Pelosi fumes: 'I don't hate anybody. I was raised Catholic'

shutterstock 557053660 1 Speaker Nancy Pelosi addresses voters in San Francisco. | Kim Wilson / Shutterstock

Speaker of the House Nancy Pelosi on Thursday rejected the suggestion that she "hates" President Donald Trump, and said that her Catholic faith prevents her from hating anyone. 

"I don't hate anybody. I was raised in a Catholic house, we don't hate anybody-not anybody in the world," said Pelosi. She had been asked by a journalist during her weekly press briefing if she "hates President Trump."

Pelosi had earlier announced the House Democrats would begin drafting the articles of impeachment. 

"As a Catholic I resent you using the word 'hate' in a sentence that addresses me," a visibly angered Pelosi said, pointed her finger at the journalist. She went on to claim that she prays for Trump "all the time." 

"So don't mess with me when it comes to words like that," she added. The Speaker said that any disagreement with Trump was rooted in policy, not in who he was as a person. 

Pelosi has in the past encouraged people to pray for President Trump. In October, Pelosi said that people should pray for the president's health after she abruptly left a meeting with the President. In September, Pelosi said that she prays for the Trump family "all the time," and that she "wish(es) that he would pray for the safety of other families and do something courageous on guns." 

On Twitter, Trump said that he did not believe Pelosi prays for him, "not even close," and that Pelosi had suffered a "nervous fit" during her briefing. 

"She hates that we will soon have 182 great new judges and sooo much more," said Trump. "Help the homeless in your district Nancy," he added. 

Pelosi has repeatedly cited her Catholic faith in the political realm, and used it to justify her positions, especially her long-standing support for abortion. Pelosi's statements have occasioned significant pushback from members of the Catholic hierarchy at different times. 

In 2008, in her second year as Speaker of the House, Pelosi stated on an August 24 episode of "Meet the Press" that "as an ardent, practicing Catholic, [abortion] is an issue that I have studied for a long time. And what I know is, over the centuries, the doctors of the church have not been able to make that definition," and that her faith "shouldn't have an impact on a woman's right to choose." 

At least 22 bishops released statements correcting Pelosi on this statement, and clarified the Church's teachings on abortion. 

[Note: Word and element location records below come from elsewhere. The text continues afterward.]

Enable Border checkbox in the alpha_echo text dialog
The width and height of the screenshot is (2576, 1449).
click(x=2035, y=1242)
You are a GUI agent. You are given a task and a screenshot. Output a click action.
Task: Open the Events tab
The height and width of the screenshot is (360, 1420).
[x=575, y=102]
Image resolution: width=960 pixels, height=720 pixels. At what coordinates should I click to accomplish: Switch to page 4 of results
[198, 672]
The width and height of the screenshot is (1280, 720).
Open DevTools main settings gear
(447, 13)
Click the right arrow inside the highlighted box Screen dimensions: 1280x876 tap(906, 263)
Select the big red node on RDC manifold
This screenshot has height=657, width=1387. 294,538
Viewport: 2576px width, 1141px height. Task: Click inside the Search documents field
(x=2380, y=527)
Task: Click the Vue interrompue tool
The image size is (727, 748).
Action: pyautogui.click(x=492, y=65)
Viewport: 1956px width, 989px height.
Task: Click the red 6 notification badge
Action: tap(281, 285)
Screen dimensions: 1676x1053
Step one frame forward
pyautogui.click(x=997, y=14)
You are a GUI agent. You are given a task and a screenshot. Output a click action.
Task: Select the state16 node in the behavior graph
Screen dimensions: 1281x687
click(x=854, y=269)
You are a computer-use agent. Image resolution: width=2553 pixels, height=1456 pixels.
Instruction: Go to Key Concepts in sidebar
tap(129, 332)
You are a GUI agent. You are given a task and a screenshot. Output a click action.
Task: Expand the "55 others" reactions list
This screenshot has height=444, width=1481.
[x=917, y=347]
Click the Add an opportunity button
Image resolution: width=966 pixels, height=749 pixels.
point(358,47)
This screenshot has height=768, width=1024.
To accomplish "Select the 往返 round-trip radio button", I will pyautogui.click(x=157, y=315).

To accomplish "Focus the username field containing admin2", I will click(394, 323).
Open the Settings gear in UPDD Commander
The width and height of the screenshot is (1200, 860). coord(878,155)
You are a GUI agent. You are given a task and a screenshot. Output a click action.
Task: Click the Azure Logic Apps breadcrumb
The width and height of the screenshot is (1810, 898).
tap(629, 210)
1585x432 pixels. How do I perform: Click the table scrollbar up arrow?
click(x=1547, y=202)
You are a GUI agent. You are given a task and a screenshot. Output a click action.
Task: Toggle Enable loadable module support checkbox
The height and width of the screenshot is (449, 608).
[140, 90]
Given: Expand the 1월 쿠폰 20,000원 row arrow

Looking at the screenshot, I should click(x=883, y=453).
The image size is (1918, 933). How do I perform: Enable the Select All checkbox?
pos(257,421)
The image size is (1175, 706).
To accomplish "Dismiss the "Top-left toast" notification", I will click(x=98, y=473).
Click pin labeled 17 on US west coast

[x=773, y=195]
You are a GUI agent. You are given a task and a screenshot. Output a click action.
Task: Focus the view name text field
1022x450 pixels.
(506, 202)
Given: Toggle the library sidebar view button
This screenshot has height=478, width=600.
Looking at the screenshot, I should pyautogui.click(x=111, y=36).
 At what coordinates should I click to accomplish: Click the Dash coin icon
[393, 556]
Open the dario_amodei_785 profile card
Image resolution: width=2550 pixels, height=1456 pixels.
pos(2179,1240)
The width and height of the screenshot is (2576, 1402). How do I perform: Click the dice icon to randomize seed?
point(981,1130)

"While in canon law these theories led to a distinction in penalties between very early and later abortions, the Church's moral teaching never justified or permitted abortion at any stage of development," said a statement published Aug. 25, 2008 by Cardinal Justin Rigali and then- Bishop William Lori. 

At the time, Rigali was the chair of the USCCB's pro-life activities committee, and Lori led the USCCB Committee on Doctrine. Lori is now the Archbishop of Baltimore and Rigali retired in 2011. 

In June 2013, Pelosi opposed a bill that would ban abortion after 20 weeks gestation and said that the bill was an effort to ensure that "there will be no abortion in our country."

"As a practicing and respectful Catholic, this is sacred ground to me when we talk about this," she said at the time. "I don't think it should have anything to do with politics."